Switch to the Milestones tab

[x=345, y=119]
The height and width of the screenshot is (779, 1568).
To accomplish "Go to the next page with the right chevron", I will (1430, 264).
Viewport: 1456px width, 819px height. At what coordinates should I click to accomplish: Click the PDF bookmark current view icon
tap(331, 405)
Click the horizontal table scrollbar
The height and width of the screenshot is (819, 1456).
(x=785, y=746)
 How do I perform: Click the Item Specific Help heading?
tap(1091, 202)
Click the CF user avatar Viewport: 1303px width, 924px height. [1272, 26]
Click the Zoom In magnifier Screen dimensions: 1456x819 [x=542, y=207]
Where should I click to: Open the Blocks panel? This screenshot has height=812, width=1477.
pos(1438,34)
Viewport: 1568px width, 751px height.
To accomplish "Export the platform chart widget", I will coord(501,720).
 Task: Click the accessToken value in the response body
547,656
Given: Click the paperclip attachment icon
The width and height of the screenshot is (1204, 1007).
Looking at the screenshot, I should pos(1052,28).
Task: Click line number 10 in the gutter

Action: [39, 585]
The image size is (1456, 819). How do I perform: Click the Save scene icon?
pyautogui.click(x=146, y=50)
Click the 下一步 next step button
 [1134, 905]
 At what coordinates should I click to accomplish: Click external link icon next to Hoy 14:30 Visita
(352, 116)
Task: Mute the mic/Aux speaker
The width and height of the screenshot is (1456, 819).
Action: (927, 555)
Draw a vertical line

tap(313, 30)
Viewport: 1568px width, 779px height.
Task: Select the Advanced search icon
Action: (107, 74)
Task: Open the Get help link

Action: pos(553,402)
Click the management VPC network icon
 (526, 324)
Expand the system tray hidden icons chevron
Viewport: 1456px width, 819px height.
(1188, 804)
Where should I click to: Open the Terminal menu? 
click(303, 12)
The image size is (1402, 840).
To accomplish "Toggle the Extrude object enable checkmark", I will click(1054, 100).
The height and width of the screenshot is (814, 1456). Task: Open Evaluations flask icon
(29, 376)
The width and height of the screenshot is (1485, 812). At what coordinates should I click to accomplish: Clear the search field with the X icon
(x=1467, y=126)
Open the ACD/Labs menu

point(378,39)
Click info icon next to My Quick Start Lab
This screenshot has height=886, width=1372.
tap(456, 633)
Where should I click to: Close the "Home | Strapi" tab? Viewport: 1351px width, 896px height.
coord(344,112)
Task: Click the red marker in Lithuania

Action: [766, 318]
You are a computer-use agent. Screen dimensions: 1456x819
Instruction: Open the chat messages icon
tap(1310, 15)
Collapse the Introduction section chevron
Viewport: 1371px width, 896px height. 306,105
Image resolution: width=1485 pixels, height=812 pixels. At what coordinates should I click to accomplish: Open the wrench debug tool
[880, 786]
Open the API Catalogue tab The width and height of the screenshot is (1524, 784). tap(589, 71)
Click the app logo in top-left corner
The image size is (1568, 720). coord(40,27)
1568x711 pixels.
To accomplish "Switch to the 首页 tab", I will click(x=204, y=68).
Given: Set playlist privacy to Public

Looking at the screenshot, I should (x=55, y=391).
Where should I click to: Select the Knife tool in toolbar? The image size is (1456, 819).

======

** AIM OF THE TASK **
When you reach the line holding "Instruction: Open the chat messages icon" in the records above, begin reproducing exactly, stop after the line holding "1568x711 pixels.", and output nothing else.

** SOLUTION TO THIS PROBLEM **
Instruction: Open the chat messages icon
tap(1310, 15)
Collapse the Introduction section chevron
Viewport: 1371px width, 896px height. 306,105
Image resolution: width=1485 pixels, height=812 pixels. At what coordinates should I click to accomplish: Open the wrench debug tool
[880, 786]
Open the API Catalogue tab The width and height of the screenshot is (1524, 784). tap(589, 71)
Click the app logo in top-left corner
The image size is (1568, 720). coord(40,27)
1568x711 pixels.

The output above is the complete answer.